■ 本文:
· · · ·

ウェスタンブロッティングの結果、細胞膜分画の31kDの位置に特異的なバンドが検出された。そして、このバンドはクマシー染色においてヒストンH1と同じ位置に検出された。
試験例3:抗ヒストンH1モノクローナル抗体の認識部位の特定2
PVGラットの脾細胞を4%ホルマリン含有PBS溶液に懸濁し、室温にて20分間固定化した。さらに、脾細胞を染色用バッファー(Staining buffer:1%(v/v) FCS、0.1%(w/v)Sodium azide含有PBS溶液、4℃)にて3回洗浄した後、染色用バッファー 100mL中細胞数を2×10個含む混合液を調整した。この混合液に一次抗体(ビオチン標識した抗ヒストンH1モノクローナル抗体 2mLまたはビオチン標識したノーマルマウス IgG 5mL)を加えて37℃にて1時間反応させた。この反応の後、脾細胞を染色用バッファー(4℃)にて3回洗浄し、さらに脾細胞に染色用バッファー 100mLを加え、FITC標識ストレプトアビジン(BD PharMingen製) 1mLを加えて、室温にて30時間反応させた。反応後、脾細胞を染色用バッファー(4℃)にて3回洗浄し、脾細胞にPBS 500mL中を加えて懸濁液とした。また、この懸濁液にプロピジウム イオジド(Propidum Iodide、SIGMA)を終濃度5mg/mLとなるように添加して室温にて20分反応させた。得られた細胞を50%グリセリン含有PBS溶液にて封入した後、蛍光顕微鏡にて観察した。
この結果、脾細胞の周囲(細胞膜)部分のみが特異的に蛍光染色された。

· · · ·

■ 提供資料:
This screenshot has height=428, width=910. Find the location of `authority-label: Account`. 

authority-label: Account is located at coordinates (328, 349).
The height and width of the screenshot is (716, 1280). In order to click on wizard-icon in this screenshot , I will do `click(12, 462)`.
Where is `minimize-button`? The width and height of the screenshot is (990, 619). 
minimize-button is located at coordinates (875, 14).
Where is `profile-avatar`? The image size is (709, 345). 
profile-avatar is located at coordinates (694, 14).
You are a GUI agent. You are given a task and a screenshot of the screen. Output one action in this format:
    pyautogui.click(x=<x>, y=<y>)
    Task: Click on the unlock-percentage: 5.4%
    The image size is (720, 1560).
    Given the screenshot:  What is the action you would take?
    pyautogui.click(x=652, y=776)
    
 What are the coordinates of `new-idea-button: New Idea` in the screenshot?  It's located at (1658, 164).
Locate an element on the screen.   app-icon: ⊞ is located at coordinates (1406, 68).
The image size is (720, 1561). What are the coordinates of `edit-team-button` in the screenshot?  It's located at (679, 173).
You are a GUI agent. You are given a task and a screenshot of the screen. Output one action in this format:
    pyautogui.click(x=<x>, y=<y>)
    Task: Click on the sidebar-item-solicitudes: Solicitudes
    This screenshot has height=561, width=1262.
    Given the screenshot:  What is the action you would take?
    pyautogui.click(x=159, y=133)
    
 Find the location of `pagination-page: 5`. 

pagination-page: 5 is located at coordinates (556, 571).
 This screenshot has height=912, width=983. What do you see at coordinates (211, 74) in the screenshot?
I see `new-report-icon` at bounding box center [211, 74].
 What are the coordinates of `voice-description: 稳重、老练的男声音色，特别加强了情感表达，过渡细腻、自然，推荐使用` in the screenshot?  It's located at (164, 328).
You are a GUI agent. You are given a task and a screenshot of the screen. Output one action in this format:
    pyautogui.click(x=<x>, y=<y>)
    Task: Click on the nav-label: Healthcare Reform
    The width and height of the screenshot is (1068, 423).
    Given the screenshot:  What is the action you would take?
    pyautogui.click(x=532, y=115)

· · · ·

■ 課題の指示:
本文に基づいて、次の問いにそれぞれ答えよ。
(a) ウェスタンブロッティングで、特異的なバンドは細胞膜分画の何kDの位置に検出されたか。
(b) PVGラットの脾細胞は、何を含む溶液に懸濁され、どのような条件で固定化されたか。
(c) 蛍光顕微鏡による観察の結果、脾細胞のどの部分が特異的に蛍光染色されたか。
答えは本文の記述だけを根拠とすること。

■ 解答:
(a) 31kDの位置。
(b) 4%ホルマリン含有PBS溶液に懸濁され、室温で20分間固定化された。
(c) 脾細胞の周囲(細胞膜)部分のみ。